▶ EXERCISE OBJECTIVE: Can you turn the entries below, from the line containing "Click the book-eye OCR icon" up to and including the line containing "Action: [x=1031, y=399]", into a numbered list with any blank lines dropped?

▶ DATA SHOWN:
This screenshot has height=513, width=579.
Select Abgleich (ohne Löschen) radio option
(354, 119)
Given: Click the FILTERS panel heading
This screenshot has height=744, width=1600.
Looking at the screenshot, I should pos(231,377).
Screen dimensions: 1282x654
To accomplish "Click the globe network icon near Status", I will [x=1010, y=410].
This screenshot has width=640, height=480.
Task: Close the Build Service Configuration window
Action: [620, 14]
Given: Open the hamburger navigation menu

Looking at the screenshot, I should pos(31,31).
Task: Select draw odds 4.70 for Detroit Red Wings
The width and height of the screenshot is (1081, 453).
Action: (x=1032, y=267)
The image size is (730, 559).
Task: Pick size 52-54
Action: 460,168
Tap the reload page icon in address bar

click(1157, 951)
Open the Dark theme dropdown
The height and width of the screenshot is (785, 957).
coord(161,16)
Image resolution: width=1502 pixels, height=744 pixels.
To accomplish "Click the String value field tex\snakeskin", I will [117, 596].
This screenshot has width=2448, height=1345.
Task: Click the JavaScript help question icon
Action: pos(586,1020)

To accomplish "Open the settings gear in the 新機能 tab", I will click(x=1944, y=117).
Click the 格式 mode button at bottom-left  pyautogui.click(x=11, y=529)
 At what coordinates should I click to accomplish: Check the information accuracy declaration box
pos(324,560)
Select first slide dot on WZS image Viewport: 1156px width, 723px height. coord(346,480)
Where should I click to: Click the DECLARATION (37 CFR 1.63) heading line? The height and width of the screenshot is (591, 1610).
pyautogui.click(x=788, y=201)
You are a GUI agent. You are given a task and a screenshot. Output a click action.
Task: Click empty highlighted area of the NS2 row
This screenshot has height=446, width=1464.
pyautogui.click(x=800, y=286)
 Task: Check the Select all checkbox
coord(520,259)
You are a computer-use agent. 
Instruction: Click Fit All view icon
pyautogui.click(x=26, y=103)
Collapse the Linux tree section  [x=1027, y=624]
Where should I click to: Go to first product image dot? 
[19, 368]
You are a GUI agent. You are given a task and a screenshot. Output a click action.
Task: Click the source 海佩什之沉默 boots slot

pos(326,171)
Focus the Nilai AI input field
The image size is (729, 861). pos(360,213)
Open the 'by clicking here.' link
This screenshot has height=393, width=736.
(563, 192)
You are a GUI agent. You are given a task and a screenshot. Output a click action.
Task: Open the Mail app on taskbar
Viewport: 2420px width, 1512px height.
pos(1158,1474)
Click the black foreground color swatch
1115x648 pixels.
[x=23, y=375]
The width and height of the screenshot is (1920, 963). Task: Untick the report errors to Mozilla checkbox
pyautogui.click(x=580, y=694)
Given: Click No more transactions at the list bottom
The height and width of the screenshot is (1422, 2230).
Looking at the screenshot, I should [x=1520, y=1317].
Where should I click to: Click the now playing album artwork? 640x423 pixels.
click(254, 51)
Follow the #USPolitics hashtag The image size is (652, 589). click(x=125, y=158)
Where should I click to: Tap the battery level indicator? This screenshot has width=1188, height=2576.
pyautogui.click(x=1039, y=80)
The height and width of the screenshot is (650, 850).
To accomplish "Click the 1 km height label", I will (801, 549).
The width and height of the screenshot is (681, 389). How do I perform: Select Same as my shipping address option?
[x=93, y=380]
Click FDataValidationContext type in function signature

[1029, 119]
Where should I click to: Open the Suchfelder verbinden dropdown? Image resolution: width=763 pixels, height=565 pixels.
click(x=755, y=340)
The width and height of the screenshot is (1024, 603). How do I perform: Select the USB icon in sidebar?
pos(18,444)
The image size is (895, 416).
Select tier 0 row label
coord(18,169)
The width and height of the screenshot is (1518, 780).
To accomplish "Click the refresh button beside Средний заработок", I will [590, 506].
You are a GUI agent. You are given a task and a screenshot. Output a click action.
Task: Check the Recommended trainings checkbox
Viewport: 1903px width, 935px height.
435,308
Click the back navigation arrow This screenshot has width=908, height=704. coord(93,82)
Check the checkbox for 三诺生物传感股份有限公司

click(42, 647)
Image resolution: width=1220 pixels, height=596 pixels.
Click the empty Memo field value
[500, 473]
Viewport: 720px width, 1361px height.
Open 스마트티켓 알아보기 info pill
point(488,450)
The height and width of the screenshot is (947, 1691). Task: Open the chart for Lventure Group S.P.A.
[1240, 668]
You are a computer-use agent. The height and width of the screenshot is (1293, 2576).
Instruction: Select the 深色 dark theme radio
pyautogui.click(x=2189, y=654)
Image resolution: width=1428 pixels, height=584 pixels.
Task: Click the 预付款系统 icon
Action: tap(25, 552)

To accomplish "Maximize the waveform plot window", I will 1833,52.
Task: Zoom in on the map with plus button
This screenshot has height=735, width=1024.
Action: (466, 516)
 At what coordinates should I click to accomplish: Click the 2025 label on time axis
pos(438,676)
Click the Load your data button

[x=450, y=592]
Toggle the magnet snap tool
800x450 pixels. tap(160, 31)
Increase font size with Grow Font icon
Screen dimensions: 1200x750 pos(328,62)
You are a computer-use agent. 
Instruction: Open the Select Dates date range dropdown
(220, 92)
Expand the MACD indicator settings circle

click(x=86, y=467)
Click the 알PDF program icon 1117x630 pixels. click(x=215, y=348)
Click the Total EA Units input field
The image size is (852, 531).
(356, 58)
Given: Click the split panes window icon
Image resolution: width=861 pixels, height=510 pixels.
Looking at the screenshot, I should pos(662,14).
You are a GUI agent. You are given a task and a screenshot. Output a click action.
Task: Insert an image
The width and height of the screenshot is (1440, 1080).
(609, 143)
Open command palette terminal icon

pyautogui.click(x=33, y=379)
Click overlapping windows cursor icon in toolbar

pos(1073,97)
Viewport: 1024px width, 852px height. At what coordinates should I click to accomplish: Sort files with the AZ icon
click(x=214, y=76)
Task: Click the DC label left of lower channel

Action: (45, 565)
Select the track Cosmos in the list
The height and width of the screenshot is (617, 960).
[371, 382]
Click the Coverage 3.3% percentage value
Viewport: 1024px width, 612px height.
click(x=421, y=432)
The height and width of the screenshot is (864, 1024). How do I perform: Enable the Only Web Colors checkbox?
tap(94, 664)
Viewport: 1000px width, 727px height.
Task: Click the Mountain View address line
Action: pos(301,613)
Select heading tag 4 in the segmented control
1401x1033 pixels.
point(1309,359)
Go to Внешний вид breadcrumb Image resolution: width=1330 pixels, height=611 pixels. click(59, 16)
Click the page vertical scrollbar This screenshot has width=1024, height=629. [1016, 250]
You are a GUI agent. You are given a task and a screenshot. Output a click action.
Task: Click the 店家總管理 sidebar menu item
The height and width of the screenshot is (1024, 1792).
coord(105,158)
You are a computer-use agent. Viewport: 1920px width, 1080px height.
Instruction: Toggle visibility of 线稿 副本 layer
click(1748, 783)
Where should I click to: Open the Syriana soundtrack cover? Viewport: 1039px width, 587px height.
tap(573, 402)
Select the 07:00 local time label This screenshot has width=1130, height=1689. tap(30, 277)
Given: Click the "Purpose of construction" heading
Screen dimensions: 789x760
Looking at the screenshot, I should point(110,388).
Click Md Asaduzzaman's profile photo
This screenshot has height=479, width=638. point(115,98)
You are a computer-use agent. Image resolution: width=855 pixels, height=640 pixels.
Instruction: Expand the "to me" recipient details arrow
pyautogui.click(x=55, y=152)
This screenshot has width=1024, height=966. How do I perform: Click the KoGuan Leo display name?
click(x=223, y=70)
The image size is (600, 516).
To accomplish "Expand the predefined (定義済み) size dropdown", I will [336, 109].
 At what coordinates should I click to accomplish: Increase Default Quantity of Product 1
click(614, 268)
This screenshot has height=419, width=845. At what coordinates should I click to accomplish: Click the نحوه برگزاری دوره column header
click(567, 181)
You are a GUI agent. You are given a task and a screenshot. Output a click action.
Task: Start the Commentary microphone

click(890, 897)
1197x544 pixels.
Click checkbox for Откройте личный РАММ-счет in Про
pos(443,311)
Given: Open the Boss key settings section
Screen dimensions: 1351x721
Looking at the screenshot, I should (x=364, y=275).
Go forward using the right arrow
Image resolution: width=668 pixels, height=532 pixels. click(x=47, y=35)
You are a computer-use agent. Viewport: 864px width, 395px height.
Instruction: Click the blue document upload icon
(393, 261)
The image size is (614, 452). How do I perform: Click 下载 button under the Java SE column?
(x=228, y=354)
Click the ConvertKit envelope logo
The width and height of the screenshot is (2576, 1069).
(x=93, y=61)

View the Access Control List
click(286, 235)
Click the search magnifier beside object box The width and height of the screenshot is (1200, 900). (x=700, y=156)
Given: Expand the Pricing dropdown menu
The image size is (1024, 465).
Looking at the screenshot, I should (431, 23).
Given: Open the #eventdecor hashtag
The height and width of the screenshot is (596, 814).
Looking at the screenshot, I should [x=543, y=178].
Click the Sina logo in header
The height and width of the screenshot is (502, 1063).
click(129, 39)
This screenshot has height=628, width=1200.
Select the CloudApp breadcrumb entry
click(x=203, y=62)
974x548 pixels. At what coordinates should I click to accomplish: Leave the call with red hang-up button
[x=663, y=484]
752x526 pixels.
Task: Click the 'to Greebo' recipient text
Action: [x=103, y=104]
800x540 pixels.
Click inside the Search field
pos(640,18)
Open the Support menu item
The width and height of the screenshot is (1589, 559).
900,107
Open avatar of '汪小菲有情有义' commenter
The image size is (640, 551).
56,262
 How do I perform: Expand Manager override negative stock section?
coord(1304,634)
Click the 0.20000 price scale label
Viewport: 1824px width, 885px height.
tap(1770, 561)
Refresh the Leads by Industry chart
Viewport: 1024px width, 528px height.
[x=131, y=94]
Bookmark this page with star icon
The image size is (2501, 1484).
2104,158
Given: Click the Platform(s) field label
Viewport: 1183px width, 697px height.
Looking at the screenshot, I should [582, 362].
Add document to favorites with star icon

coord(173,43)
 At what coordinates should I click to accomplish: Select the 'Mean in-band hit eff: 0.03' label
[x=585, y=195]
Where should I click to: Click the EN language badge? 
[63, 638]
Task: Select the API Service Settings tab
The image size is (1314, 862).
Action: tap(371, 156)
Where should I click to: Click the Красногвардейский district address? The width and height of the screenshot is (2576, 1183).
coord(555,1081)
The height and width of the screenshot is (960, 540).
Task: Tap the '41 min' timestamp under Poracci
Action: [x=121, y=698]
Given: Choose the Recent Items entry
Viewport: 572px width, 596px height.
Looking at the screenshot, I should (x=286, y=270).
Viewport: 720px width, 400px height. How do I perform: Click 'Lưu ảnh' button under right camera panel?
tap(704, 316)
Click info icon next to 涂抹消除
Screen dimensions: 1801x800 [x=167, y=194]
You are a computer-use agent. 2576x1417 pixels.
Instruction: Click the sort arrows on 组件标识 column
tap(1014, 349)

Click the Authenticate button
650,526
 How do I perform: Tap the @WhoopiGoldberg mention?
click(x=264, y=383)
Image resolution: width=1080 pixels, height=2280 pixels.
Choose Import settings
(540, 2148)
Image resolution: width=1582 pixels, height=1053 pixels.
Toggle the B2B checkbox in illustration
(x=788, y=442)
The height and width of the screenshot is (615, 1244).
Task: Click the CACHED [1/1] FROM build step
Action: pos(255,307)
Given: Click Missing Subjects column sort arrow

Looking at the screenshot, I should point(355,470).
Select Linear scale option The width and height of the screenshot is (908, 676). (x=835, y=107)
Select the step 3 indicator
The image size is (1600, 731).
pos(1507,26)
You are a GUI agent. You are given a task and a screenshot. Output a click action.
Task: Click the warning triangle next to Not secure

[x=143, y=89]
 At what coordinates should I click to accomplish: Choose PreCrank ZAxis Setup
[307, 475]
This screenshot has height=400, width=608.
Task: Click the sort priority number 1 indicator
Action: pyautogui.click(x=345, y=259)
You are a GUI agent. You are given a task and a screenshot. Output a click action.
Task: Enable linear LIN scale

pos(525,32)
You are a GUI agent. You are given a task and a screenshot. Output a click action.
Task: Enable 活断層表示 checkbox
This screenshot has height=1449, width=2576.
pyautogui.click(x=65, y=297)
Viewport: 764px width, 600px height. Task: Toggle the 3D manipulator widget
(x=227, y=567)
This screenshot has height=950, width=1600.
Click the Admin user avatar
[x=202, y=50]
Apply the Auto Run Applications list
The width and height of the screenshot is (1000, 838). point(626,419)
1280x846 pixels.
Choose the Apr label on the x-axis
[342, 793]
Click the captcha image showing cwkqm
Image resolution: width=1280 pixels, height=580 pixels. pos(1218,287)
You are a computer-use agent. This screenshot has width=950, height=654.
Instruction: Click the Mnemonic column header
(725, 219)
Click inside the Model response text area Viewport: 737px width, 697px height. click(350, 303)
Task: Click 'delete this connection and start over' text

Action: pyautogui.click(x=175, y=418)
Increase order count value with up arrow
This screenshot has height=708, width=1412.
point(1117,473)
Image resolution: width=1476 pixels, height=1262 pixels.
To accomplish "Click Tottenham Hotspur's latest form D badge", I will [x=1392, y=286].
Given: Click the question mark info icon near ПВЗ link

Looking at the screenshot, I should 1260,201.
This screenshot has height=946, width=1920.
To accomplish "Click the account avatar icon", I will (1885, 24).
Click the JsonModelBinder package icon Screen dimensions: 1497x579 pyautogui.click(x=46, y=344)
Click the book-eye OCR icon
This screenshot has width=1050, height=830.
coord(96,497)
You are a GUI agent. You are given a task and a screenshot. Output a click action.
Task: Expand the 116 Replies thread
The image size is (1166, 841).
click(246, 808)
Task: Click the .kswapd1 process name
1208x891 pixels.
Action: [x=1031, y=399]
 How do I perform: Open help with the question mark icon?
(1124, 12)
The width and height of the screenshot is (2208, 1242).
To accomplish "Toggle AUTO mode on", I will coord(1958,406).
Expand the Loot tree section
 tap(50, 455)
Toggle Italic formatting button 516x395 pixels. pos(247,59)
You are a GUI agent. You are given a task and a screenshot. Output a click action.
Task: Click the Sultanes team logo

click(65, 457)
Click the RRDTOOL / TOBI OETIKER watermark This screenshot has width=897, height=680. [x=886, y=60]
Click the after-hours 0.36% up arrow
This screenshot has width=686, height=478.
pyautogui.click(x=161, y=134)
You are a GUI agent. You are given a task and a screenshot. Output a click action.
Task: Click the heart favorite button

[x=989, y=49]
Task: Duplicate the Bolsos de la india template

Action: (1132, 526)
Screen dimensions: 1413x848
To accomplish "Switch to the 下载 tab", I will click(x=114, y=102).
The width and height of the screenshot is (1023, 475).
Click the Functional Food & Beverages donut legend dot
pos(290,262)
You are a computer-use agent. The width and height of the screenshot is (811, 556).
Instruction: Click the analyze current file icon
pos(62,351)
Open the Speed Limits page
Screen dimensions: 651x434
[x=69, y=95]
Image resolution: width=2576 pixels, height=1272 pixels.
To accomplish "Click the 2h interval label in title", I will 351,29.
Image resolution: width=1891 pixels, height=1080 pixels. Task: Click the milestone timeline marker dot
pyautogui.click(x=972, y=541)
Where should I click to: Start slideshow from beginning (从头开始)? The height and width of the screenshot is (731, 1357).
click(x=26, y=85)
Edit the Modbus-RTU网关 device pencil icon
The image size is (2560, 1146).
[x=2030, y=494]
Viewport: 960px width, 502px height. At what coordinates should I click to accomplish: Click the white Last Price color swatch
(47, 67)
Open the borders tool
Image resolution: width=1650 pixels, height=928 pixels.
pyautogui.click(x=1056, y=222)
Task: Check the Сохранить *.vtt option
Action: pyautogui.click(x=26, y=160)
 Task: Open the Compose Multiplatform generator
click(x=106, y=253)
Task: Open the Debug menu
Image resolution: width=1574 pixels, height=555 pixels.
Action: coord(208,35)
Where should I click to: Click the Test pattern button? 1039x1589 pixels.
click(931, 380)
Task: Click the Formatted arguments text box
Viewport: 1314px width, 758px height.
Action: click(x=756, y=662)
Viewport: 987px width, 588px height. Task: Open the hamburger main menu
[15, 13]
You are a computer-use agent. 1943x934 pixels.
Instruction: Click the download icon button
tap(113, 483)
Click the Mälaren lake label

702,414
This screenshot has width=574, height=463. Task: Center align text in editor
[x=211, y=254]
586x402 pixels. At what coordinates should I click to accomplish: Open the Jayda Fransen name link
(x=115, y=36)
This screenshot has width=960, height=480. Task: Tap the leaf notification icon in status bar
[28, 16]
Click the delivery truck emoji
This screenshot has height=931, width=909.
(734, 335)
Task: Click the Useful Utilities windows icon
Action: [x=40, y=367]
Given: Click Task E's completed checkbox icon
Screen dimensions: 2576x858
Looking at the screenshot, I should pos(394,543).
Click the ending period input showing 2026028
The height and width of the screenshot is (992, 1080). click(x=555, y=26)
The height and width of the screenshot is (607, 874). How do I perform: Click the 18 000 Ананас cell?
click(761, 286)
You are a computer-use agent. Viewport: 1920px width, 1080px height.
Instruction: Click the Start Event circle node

▶ FULL RESPONSE:
1. Click the book-eye OCR icon
2. This screenshot has width=1050, height=830.
3. coord(96,497)
4. You are a GUI agent. You are given a task and a screenshot. Output a click action.
5. Task: Expand the 116 Replies thread
6. The image size is (1166, 841).
7. click(246, 808)
8. Task: Click the .kswapd1 process name
9. 1208x891 pixels.
10. Action: [x=1031, y=399]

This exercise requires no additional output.